6See above, pp. 238, 253–5, for this request and the background of the controversy over dealings with the Indians.

7Pa. Col. Recs., VI, 711, 724–9.

8Votes, 1755–56, pp. 38, 50, 52.

9The Council report pointed out that the Shawnee came to live on the lands west of the Susquehanna in 1698, at which time they entered into an amicable treaty with the government of Pennsylvania; that ever since this a state of peace had been fairly maintained; and that the particular lands in question, far from having been taken from them unjustly, had in fact been preserved for them by the action of the Proprietors. Pa. Col. Recs., VI, 724–9; Votes, 1755–56, pp. 39–40.

1The commissioners were Richard Peters, Isaac Norris, and BF. See above, V, 62–6, 84–107. Though the “original Minutes” have not been found, Peters gave his own explanation of them to Thomas Penn: “Mr. Franklin took some short Notes that convey no determinate meaning and he may fill up the Defects of Verbs and connecting Particles so as to make what he pleases out of them. There happens to be in his Notes the words—Right to Land—Complaint—Promise to write to the Proprietors and on these slight memorandums Mr. Franklin was weak enough to mention it to the House and they wicked enough” to make it public. Peters added that the Indians had not come to Carlisle with any complaints about land purchases, but while drunk they might have been prompted to make them by “bad people.” Peters to Penn, Feb. 18, 1756, Penn Papers, Hist. Soc. Pa.

2The commissioner “concerned in the Proprietaries Affairs” was Peters. He had told the Council committee that he remembered nothing about the alleged complaint or any promise to apply to the Proprietors for satisfaction of grievances.
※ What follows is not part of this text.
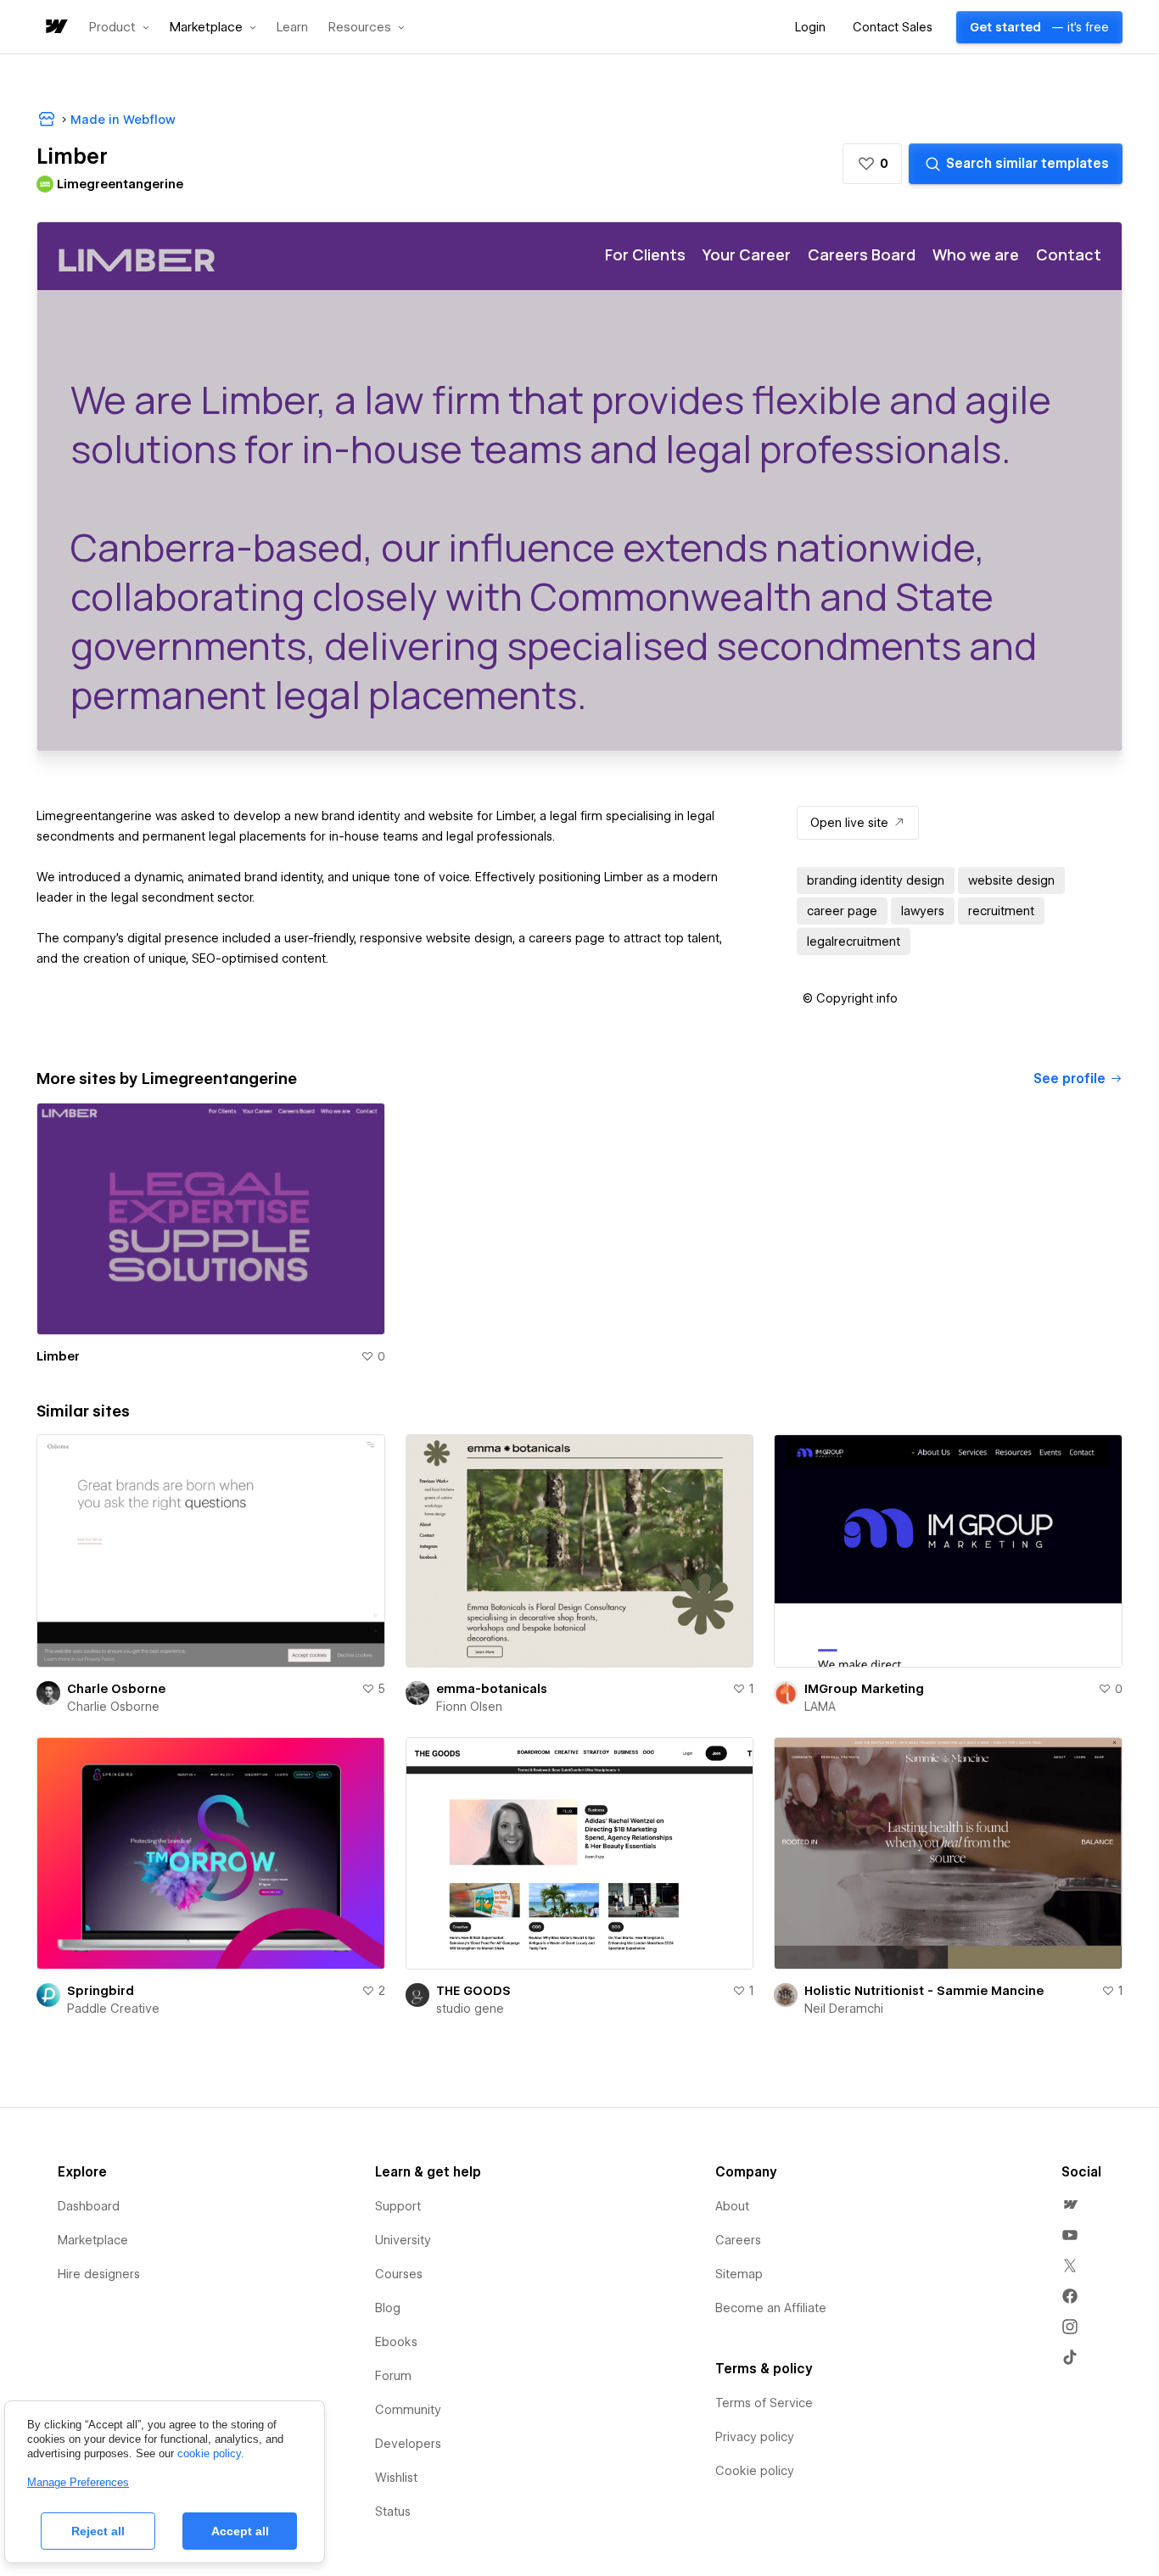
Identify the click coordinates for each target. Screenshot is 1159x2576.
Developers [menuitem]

3This conciliatory conclusion is striking evidence that the moderates under BF’s leadership, and not the strict pacifist Quakers, were now in control of the Assembly. In addition to the implied admission that the governor’s investigation of the alleged Indian complaints was full and honest, the Assembly conceded that the attempt to blame the Indian uprisings on injustices done them by the Proprietors was probably groundless.